**What the task requires:** Produce as output only the lines below starting at the line with "Open the browser tab search chevron" and continuing through the line with "View the 490.9K", each one exactly as written.

**Recorded data:**

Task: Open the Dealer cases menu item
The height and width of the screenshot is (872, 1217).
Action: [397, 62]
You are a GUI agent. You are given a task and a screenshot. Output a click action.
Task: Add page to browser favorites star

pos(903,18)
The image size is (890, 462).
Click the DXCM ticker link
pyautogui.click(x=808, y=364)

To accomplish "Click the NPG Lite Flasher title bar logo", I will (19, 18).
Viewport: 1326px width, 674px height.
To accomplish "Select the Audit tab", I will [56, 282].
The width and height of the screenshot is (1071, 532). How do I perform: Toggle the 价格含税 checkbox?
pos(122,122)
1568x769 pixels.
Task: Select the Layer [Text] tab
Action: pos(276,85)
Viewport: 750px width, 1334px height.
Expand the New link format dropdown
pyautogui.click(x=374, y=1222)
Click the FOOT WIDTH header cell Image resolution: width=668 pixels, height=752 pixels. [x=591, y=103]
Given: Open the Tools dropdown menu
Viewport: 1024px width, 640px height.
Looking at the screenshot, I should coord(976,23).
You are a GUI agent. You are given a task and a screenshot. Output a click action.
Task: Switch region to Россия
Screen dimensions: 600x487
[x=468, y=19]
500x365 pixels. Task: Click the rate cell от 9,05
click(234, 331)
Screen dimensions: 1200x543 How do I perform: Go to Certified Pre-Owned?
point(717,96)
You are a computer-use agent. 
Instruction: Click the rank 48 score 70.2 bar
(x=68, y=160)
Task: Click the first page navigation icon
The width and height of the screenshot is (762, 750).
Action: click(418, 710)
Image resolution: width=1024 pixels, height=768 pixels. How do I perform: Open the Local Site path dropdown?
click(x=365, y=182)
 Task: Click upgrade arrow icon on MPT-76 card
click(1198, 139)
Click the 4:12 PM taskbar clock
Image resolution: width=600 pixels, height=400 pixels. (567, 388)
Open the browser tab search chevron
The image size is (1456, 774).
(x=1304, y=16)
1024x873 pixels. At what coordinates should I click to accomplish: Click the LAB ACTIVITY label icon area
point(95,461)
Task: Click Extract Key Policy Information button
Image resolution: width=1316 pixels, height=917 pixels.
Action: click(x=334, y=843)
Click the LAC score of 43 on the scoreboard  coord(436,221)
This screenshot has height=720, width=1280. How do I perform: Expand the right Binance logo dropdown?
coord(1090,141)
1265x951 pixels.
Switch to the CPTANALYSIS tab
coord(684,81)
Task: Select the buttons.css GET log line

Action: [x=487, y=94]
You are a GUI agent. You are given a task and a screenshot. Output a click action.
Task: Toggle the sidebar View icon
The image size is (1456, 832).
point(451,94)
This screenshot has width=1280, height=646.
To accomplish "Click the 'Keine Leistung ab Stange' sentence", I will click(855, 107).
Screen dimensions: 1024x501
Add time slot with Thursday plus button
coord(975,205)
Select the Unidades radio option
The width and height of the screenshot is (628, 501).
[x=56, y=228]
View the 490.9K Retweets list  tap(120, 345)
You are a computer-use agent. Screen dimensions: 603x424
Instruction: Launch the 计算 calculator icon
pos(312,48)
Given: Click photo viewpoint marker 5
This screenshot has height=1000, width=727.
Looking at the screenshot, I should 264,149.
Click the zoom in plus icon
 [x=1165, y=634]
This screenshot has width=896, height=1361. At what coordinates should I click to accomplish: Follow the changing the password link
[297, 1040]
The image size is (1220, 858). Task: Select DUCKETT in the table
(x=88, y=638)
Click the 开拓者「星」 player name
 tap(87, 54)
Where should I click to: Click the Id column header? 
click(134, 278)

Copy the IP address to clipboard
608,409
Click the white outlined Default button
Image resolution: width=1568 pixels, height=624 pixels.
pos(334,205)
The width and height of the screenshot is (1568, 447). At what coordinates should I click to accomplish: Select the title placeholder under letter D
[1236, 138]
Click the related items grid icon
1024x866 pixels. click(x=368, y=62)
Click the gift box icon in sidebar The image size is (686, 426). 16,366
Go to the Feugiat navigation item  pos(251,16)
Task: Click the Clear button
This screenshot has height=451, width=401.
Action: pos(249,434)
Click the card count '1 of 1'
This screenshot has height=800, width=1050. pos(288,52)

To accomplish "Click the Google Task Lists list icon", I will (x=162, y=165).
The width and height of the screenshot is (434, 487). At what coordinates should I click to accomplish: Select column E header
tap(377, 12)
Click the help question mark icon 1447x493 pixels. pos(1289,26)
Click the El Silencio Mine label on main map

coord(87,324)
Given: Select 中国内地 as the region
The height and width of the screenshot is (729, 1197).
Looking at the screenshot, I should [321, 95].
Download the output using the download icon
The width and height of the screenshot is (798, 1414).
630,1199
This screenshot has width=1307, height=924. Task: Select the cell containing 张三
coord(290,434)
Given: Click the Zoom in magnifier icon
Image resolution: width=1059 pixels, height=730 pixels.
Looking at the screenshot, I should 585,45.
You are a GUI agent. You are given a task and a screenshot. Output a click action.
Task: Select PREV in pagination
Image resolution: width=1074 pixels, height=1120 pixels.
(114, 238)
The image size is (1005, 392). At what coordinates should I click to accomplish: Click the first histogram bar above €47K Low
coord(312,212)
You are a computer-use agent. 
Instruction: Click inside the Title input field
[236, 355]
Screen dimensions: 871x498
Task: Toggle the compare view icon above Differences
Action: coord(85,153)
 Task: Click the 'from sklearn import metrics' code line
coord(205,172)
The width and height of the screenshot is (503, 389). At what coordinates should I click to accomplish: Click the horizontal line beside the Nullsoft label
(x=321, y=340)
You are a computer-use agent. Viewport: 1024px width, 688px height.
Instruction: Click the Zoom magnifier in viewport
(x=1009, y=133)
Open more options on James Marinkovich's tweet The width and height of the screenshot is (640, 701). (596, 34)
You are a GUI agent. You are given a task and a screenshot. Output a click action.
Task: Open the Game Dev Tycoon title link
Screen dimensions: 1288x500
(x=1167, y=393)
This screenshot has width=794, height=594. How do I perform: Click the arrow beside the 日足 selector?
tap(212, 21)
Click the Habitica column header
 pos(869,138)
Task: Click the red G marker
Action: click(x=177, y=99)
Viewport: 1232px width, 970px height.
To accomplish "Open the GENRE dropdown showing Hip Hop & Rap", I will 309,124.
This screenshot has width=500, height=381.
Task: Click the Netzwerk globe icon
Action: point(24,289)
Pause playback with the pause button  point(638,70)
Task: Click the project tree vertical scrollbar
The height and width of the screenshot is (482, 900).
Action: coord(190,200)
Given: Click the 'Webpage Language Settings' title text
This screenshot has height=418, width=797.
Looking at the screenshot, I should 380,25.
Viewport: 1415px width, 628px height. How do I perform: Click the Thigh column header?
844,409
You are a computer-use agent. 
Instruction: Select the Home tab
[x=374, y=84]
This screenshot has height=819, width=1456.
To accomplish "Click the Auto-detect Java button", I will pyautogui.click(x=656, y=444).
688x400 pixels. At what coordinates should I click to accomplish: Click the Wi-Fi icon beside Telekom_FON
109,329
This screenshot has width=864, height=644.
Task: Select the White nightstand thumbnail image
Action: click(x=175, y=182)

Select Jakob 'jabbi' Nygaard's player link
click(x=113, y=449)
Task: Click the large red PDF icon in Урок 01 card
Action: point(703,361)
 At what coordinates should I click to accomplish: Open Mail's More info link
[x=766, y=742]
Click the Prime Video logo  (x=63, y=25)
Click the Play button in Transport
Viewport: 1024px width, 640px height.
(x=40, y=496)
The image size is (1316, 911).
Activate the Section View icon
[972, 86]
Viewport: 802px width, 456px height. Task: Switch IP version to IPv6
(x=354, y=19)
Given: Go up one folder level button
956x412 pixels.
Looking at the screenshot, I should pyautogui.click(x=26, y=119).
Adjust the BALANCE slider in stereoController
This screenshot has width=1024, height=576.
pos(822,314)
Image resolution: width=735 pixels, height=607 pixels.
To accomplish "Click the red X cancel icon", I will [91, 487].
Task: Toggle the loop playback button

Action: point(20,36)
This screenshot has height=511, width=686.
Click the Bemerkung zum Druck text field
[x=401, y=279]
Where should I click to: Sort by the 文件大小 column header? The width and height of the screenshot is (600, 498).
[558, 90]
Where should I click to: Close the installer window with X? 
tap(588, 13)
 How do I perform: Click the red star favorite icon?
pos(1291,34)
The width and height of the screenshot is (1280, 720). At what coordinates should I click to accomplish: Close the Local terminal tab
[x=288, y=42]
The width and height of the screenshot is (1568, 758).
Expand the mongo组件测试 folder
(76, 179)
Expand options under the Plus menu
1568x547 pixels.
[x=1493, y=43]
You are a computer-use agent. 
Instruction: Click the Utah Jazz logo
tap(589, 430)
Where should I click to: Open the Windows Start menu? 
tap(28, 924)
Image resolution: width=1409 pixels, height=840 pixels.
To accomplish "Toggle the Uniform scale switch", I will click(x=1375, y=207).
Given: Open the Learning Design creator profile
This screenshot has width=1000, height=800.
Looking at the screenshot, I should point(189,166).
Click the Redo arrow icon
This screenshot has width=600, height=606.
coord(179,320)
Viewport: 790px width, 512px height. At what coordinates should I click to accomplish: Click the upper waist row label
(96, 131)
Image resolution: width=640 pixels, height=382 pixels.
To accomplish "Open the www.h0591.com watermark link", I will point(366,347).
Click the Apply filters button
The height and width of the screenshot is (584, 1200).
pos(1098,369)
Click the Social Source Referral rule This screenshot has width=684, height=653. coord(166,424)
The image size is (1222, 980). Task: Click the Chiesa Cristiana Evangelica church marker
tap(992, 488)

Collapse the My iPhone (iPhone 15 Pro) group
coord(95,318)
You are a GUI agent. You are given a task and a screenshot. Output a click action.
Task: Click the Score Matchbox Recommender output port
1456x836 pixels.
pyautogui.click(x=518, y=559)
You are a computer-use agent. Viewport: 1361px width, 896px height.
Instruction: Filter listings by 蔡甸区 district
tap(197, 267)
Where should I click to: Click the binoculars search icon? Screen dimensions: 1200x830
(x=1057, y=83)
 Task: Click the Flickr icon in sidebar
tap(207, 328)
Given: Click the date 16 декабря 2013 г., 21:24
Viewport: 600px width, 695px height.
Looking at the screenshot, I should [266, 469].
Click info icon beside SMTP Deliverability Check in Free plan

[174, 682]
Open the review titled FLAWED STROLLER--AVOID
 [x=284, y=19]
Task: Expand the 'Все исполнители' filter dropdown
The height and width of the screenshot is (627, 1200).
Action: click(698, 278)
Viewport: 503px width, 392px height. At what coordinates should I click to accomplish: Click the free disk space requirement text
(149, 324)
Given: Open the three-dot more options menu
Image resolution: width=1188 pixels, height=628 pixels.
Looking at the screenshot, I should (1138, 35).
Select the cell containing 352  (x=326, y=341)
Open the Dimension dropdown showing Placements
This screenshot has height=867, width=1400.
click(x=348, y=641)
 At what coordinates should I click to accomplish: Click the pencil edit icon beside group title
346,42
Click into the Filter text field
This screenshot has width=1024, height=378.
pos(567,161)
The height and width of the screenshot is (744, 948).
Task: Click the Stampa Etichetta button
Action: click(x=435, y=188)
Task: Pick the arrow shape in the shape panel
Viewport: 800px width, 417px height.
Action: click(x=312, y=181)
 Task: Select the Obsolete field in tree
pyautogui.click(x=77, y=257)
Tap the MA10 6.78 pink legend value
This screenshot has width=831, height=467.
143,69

**Your response:**
Open the browser tab search chevron
The image size is (1456, 774).
(x=1304, y=16)
1024x873 pixels. At what coordinates should I click to accomplish: Click the LAB ACTIVITY label icon area
point(95,461)
Task: Click Extract Key Policy Information button
Image resolution: width=1316 pixels, height=917 pixels.
Action: click(x=334, y=843)
Click the LAC score of 43 on the scoreboard  coord(436,221)
This screenshot has height=720, width=1280. How do I perform: Expand the right Binance logo dropdown?
coord(1090,141)
1265x951 pixels.
Switch to the CPTANALYSIS tab
coord(684,81)
Task: Select the buttons.css GET log line

Action: [x=487, y=94]
You are a GUI agent. You are given a task and a screenshot. Output a click action.
Task: Toggle the sidebar View icon
The image size is (1456, 832).
point(451,94)
This screenshot has width=1280, height=646.
To accomplish "Click the 'Keine Leistung ab Stange' sentence", I will click(855, 107).
Screen dimensions: 1024x501
Add time slot with Thursday plus button
coord(975,205)
Select the Unidades radio option
The width and height of the screenshot is (628, 501).
[x=56, y=228]
View the 490.9K Retweets list  tap(120, 345)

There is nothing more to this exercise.